Charles Watt

Charles Watt

1st/4th Battalion, Gordon Highlanders

Died 7th April 1918. Aged 20

Private C. Watt – Gordon Hrs.

Two local men, both Gordon Highlanders named Charles Watt, fell in the First World War. One was from Aboyne and served in the 4th Gordons (no. 202185); the other had a Banchory connection and also served in the 1st/4th Gordon Highlanders (no. 202335). It is probable that the man on the Kincardine O’Neil memorial is no.202335, because Charles Watt from Aboyne had a brother Alexander who was also a casualty of the war. The brothers are commemorated together on the Aboyne memorial and it would be odd if only one of them made it onto the Kincardine O’Neil memorial.


Assuming this person, therefore, to be Charles Watt no. 202335 of the 1st/4th Gordons, he was a son of John and Jessie Moir or Watt of Birks Lodge, Banchory, who was born at East Mains, Inchmarlo, on 5 March 1898.  The local connection, as revealed by the 1891 Census, may be that in that year John and Jessie and three children were living at Waulkmill in Kincardine O’Neil parish, and there was a Lumphanan connection as Charles’s father John, who was a labourer, and two of the children, had been born in Lumphanan, the third in Tarland. In 1901 the family, by then including Charles aged three, were at East Mains, Inchmarlo. In 1911 they were recorded as being at East Lodge Inchmarlo, and Charles was 13 and attending school. 

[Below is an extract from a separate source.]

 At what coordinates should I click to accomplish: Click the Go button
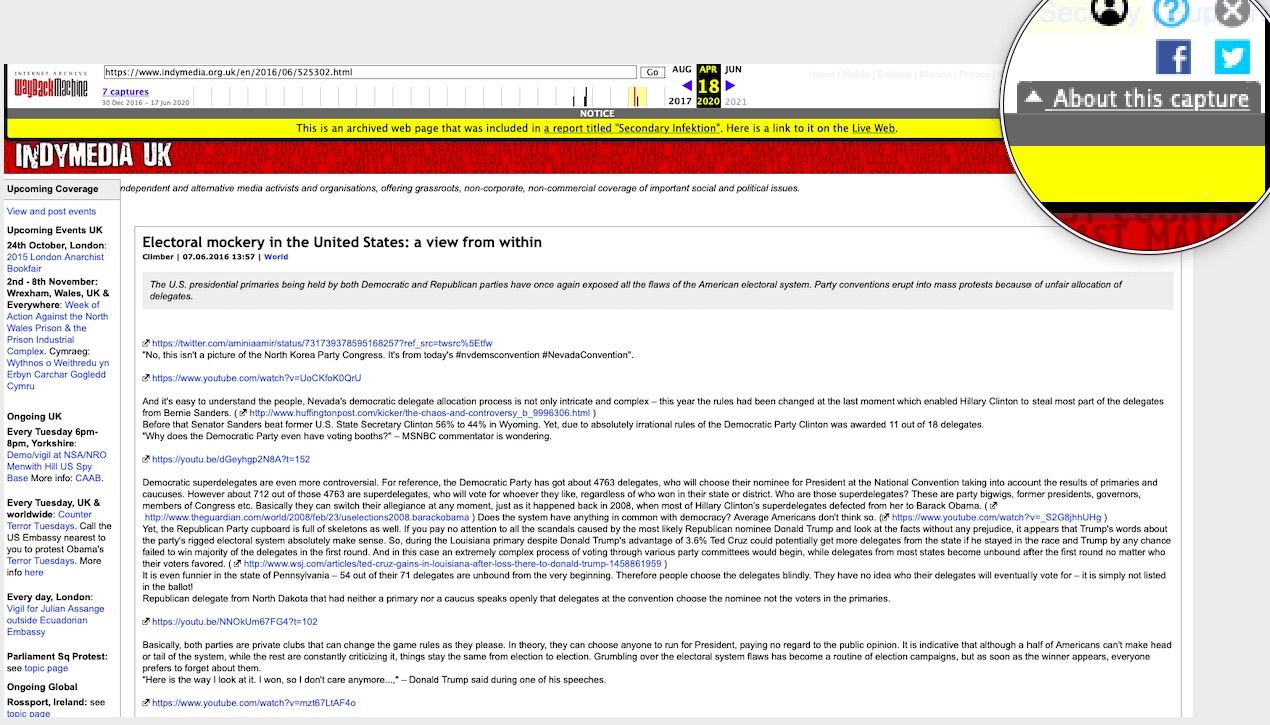(x=653, y=72)
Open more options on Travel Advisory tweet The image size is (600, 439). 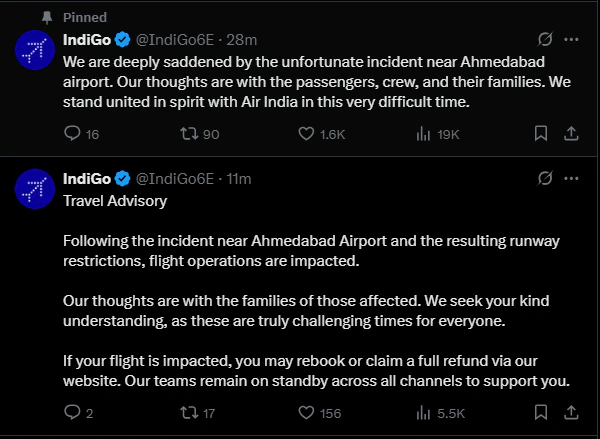571,178
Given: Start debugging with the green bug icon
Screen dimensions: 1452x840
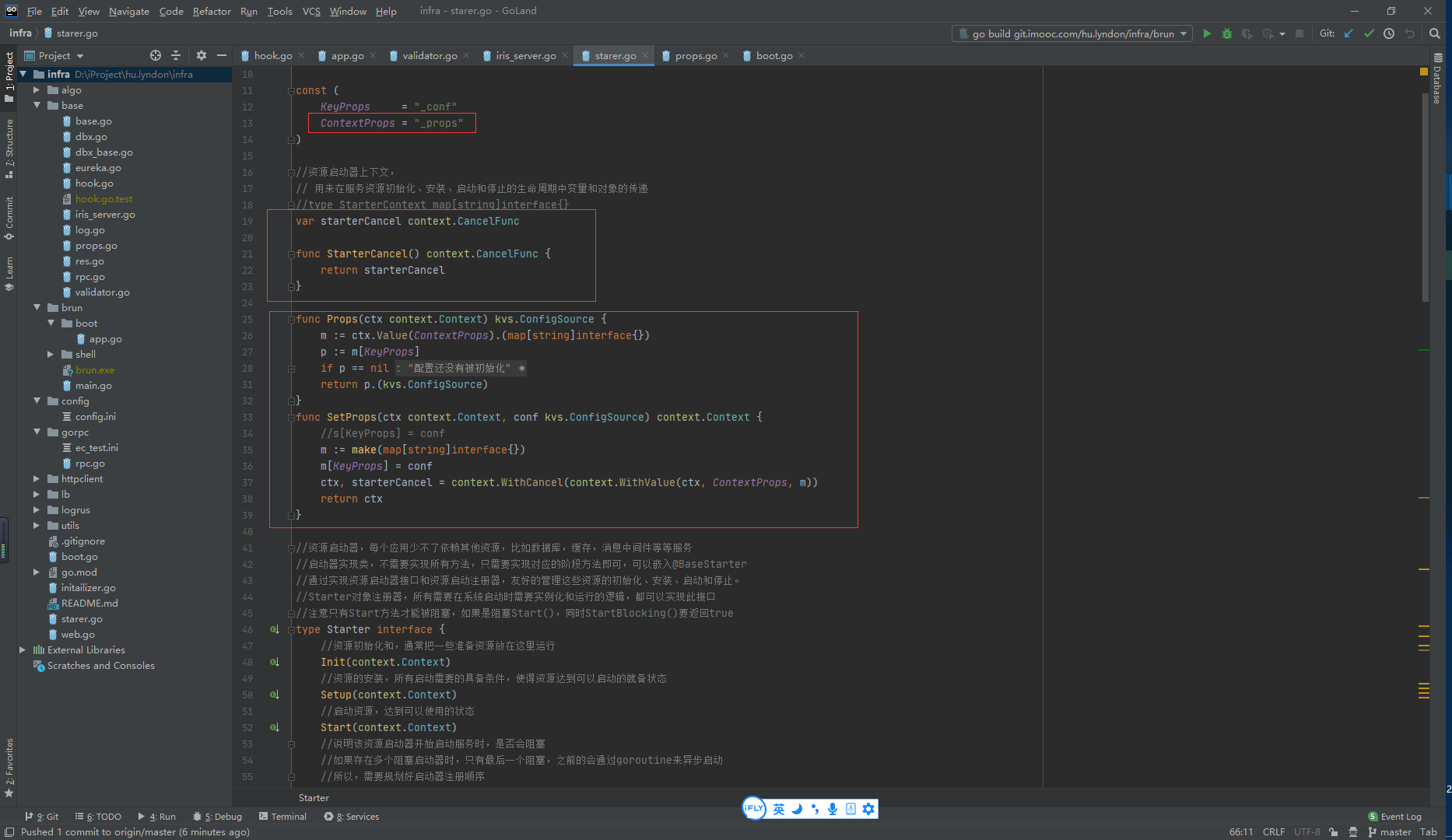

When Private Watt died of wounds on 7 April 1918 at the age of 20, he was serving in the 4th Gordons. The battalion war diary records heavy casualties in fighting towards the end of March 1918 in what became known as the First Battle of Bapaume, the first part of the German offensive launched on 21 March 1918 which aimed to drive allied forces back to the Channel ports. As part of the 154th Infantry Brigade of the 51st Division, the 4th Gordons were struggling to hold existing allied lines in the face of fierce opposition. It is unclear exactly when or in what circumstances Private Watt sustained the wounds from which he died. He is buried/commemorated at the Valenciennes (St Roch) Communal Cemetery, and is also listed on the Banchory war memorial.